There was a long period of time in my life when, because of my seemingly most unusual gifts, that I did not want to be considered insane.  I actually went to a psychiatrist as a young woman to determine whether or not these visions that I was having were a sign of mental illness, or a damaged brain.

Even as I was blessed with a diagnosis that my visions were both benign and beneficial, I spent much of my life building a wall between my spiritual life and my “real” life.  I wanted the biggest buffer between myself and the accusation of insanity that I could create.

So I was overwhelmingly horrified when I came to a period of life wherein my visions directed me to behave in most unusual ways.  I had come to absolutely trust God, and so, not even begrudgingly, I followed the path laid out for me.

And, slowly, the eyes of the people around me turned on me.  How they glared!  I was, it seems, nothing more than a “religious nut.”  The battle that I was in at the time was caused solely by me and my mental and emotional imbalance.

I was completely and thoroughly condemned.

It was my worst nightmare.

But I discovered something in this time of turmoil: I discovered that the changed perceptions of those around me gave me an excellent place in which to hide from them.  To them, people confused about what side to take in this battle, I became a nonentity, something of an idiot.
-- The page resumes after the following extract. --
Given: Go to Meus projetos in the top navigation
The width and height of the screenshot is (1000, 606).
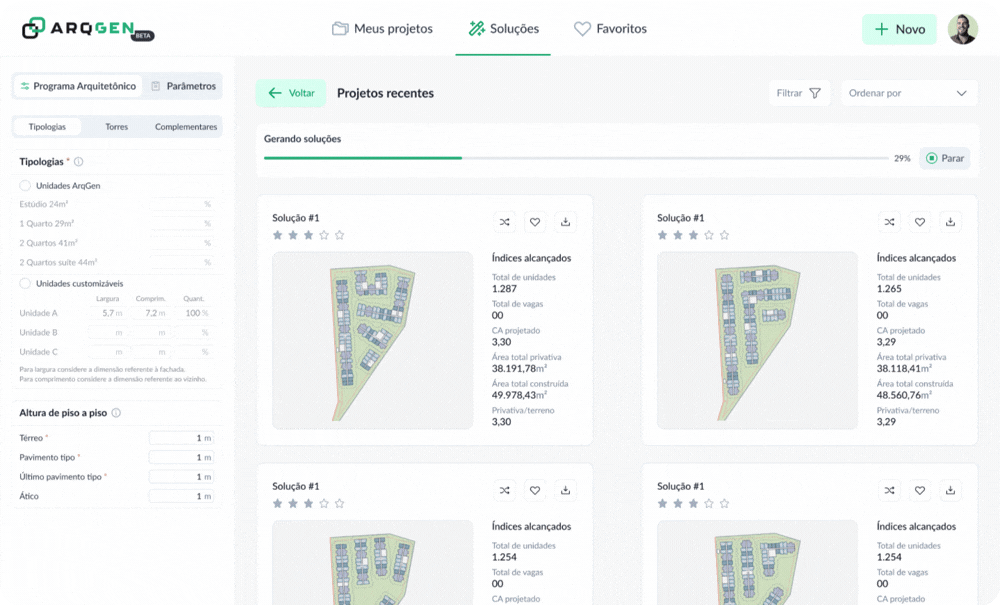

And so I got to be in places where I wouldn’t have been allowed under normal circumstances, and to learn all sorts of things that I could use to my advantage.  I could also get away with doing things that would, under different circumstances, be taken much more seriously than they were — I was, after all, suffering great distress and was not, “myself.”

The battle that I am referring to was my eight-year long divorce from a man willing to play very, very dirty in the proceedings, and is, himself, an attorney, so had great advantage over me, an at-home mom of two.

By the way, I won the battle.  Overwhelmingly.  And I can only assert that I could not have done so without the very real backing I received from God through my visions.

This was, of course, not the only time that I have had to face my worst fears in order to develop my relationship with God.  And it surprises me, each time, when this time of growth is upon me, that I am surprised by the feelings that I have to confront — as though I didn’t know all along that they were there, lurking, under the label, this is the very last thing I will do for God.

It is through these hidden emotions, these fortress-like constructs that we build to keep ourselves safe from those around us, that the illusion that we are separate from God comes from.  For if we perceive that we are separate from God, then we are suffering from an illusion.

And as we lay aside these bounding-up emotions, we come into increasing comfort with ourselves, and allow ourselves to feel God’s love for us.